# [Written task a]
According to the article on Facebook's future, how many monthly users does Facebook have?

# Start of Document excerpt

Facebooks Obscure Future

When Mark Zuckerberg created a platform called Facebook no one imaged the role it would eventually come to play in global society with 2.32 billion users monthly. Today no one knows how the story will end, but a change seems inevitable.

In a post last month Zuckerberg appeared to be indicating that private messaging services will be the mode of conversation the social media platform will focus on, relegating the common publicly-shared newsfeeds to a second-hand status.

It shows a shift in thought.

“Facebook is wobbling because on the one hand it’s the most profitable company per dollar of revenue that ever existed, on the other it’s rapidly losing its social permission to operate,” Techonomy founder David Kirkpatrick tells KTRH News.

# End of Document excerpt
# Start of Dataset

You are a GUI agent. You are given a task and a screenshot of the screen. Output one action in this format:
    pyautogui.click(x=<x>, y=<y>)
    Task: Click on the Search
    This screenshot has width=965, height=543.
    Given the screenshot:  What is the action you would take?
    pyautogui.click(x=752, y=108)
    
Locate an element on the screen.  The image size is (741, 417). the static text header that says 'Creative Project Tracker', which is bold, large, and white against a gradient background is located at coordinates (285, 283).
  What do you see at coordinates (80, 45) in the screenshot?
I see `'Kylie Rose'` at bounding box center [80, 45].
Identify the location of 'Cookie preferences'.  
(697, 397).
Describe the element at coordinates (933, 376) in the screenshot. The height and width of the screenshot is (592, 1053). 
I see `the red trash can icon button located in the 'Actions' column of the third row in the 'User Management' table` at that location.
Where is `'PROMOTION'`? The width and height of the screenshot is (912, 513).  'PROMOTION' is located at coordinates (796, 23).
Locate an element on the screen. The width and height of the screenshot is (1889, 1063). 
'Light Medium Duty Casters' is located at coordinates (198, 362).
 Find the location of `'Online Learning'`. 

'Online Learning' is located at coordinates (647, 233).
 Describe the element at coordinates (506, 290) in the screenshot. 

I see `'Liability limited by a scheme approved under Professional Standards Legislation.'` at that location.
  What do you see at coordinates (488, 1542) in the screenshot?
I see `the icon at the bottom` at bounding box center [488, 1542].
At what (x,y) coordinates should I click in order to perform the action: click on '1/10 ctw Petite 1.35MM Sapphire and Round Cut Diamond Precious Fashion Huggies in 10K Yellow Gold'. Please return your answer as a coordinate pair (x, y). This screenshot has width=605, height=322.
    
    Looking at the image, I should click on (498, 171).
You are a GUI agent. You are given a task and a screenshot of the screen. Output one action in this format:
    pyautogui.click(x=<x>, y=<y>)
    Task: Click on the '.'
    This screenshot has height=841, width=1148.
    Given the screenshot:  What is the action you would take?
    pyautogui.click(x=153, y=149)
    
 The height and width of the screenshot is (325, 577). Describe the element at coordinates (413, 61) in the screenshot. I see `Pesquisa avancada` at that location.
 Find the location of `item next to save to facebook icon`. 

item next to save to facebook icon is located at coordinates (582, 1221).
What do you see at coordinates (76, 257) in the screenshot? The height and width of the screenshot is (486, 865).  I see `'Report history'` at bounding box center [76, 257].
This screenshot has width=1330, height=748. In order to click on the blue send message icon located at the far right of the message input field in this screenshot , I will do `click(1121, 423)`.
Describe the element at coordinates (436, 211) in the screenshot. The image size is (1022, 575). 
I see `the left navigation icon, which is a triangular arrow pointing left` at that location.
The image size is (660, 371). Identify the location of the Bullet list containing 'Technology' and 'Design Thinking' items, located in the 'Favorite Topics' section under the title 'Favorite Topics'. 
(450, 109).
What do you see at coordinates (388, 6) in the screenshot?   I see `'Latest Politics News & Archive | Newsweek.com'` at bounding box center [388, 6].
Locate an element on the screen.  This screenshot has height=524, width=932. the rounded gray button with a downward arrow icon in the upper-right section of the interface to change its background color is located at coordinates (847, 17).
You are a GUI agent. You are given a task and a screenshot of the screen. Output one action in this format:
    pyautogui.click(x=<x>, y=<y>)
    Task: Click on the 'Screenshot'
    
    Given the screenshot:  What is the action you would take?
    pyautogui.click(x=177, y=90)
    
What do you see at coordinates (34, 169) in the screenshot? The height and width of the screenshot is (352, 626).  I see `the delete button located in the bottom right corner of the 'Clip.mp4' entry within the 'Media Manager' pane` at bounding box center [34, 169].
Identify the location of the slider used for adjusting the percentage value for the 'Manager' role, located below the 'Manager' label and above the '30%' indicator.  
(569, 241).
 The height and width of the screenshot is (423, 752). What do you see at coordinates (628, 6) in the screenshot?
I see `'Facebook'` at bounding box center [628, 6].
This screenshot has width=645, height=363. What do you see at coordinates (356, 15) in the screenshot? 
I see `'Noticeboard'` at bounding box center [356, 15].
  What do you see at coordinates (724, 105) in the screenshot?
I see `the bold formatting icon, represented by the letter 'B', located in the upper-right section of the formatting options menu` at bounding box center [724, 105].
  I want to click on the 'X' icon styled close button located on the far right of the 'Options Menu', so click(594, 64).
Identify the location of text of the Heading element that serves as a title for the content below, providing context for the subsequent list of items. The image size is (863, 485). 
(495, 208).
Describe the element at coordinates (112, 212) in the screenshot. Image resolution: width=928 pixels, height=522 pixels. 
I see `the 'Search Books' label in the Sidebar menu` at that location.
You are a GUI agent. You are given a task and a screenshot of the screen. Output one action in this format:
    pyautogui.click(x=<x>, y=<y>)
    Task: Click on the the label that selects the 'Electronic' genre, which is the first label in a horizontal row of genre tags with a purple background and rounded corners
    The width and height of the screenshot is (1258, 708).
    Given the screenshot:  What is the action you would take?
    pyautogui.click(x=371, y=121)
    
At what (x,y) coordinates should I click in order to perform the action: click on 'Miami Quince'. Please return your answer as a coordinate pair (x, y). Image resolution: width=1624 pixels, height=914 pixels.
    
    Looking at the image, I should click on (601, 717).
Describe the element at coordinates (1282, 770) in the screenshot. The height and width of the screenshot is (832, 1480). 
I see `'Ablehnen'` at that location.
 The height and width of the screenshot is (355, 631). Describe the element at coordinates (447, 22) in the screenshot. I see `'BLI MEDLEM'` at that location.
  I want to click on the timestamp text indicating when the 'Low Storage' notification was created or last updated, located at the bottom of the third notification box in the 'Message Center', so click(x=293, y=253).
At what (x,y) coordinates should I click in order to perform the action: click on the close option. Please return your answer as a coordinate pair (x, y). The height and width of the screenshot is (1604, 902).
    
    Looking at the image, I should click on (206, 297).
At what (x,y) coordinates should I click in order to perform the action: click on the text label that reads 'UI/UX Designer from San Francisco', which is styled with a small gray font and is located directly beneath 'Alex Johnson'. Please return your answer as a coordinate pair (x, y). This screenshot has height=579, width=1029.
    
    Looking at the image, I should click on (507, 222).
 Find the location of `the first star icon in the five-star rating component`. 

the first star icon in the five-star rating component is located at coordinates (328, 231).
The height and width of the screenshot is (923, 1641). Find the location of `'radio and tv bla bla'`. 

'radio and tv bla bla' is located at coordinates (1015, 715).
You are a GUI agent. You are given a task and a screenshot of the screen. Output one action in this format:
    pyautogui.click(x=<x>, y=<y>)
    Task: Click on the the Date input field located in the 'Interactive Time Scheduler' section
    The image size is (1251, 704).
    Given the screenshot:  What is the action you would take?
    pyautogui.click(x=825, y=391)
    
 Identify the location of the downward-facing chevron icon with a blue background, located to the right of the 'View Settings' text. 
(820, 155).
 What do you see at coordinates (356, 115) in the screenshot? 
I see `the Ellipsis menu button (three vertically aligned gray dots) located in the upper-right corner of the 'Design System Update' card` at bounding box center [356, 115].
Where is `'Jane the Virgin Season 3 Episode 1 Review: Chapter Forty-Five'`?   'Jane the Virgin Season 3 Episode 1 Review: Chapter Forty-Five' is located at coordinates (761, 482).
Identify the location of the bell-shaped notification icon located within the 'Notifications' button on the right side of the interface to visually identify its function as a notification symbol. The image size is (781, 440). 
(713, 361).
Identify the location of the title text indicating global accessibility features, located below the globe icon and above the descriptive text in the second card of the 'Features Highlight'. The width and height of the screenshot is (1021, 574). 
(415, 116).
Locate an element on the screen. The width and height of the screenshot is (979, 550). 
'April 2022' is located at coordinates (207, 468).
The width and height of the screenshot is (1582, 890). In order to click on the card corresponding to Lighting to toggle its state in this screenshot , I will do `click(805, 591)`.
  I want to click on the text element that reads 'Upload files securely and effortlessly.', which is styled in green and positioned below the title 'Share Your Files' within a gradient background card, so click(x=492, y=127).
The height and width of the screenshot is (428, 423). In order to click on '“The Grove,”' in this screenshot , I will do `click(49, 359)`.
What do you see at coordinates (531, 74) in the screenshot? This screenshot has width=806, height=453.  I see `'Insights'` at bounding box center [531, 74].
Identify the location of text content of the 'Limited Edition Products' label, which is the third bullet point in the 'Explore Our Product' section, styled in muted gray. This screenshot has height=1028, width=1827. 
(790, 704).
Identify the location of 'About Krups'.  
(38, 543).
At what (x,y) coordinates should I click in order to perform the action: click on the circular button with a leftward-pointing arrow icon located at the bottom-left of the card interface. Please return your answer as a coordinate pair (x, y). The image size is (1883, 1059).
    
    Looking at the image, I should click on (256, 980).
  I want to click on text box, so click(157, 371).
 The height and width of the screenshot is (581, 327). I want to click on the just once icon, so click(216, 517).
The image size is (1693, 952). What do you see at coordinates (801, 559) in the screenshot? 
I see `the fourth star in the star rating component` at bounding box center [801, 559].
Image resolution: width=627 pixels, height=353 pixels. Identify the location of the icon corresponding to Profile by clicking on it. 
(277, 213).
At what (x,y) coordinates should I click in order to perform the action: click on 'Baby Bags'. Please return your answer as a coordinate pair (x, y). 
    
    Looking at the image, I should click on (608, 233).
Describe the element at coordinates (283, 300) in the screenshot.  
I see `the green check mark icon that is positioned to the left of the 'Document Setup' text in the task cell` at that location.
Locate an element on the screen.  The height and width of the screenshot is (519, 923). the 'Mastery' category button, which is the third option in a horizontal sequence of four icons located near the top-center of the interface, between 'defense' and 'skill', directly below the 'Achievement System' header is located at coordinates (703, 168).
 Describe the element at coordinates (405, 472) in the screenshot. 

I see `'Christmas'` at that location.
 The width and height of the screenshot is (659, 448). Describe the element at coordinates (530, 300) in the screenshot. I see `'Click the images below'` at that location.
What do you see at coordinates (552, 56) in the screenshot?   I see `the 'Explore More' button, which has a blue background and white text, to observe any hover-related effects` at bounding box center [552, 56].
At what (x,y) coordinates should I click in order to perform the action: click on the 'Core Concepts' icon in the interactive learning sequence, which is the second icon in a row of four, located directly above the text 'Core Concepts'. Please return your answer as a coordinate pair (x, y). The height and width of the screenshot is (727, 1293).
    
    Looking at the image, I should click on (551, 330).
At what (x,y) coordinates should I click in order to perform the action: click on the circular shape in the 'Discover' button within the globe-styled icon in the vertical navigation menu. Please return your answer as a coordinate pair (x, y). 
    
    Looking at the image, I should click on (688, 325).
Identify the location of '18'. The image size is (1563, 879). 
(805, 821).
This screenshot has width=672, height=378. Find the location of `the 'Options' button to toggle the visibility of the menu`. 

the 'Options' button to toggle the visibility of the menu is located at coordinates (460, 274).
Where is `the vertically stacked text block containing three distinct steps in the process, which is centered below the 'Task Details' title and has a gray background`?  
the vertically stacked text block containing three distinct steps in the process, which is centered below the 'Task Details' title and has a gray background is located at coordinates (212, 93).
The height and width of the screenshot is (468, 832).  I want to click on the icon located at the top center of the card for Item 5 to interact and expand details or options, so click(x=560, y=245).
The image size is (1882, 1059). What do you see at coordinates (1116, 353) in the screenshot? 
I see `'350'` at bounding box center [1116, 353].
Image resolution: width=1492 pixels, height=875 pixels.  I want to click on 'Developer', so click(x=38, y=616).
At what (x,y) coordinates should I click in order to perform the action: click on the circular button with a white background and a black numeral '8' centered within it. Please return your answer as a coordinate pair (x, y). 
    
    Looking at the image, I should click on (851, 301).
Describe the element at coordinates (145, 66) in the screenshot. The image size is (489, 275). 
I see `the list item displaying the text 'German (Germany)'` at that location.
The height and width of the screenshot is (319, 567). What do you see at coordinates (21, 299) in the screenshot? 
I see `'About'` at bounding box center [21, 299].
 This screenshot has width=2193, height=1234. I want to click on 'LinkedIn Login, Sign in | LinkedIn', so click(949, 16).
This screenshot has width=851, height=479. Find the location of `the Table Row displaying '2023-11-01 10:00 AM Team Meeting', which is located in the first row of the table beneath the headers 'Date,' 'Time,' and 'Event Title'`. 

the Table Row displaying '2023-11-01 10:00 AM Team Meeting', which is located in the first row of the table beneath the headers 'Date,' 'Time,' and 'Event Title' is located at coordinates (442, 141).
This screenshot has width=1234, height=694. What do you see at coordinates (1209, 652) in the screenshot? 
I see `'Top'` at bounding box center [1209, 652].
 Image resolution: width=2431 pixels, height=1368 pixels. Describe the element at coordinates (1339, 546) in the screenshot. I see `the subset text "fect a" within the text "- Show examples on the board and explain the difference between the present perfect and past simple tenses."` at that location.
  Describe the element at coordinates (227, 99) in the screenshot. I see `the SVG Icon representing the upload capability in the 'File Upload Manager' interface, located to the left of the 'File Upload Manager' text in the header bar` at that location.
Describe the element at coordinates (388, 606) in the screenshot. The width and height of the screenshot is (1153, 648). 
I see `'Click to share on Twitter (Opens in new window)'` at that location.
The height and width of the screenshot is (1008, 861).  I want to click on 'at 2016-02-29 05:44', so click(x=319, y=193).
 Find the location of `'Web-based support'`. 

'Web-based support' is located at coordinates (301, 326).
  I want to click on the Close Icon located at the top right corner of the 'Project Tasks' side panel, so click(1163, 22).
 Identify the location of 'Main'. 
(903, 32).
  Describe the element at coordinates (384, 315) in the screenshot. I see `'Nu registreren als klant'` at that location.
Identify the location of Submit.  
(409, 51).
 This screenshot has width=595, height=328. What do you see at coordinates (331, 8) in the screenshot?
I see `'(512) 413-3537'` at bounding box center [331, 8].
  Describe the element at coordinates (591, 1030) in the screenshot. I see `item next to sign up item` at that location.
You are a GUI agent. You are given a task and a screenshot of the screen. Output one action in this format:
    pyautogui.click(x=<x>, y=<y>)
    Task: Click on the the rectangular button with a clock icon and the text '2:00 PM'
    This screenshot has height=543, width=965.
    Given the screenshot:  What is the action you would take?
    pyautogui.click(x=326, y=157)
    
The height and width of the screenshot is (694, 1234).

# End of Dataset

# [Written task b]
Copy out the lines of the records verbatim, starting with the line that contains "coordinates (796, 23)." and going on through the line that contains "Looking at the image, I should click on (498, 171).".

# [Task response a]
2.32 billion

# [Task response b]
Where is `'PROMOTION'`? The width and height of the screenshot is (912, 513).  'PROMOTION' is located at coordinates (796, 23).
Locate an element on the screen. The width and height of the screenshot is (1889, 1063). 
'Light Medium Duty Casters' is located at coordinates (198, 362).
 Find the location of `'Online Learning'`. 

'Online Learning' is located at coordinates (647, 233).
 Describe the element at coordinates (506, 290) in the screenshot. 

I see `'Liability limited by a scheme approved under Professional Standards Legislation.'` at that location.
  What do you see at coordinates (488, 1542) in the screenshot?
I see `the icon at the bottom` at bounding box center [488, 1542].
At what (x,y) coordinates should I click in order to perform the action: click on '1/10 ctw Petite 1.35MM Sapphire and Round Cut Diamond Precious Fashion Huggies in 10K Yellow Gold'. Please return your answer as a coordinate pair (x, y). This screenshot has width=605, height=322.
    
    Looking at the image, I should click on (498, 171).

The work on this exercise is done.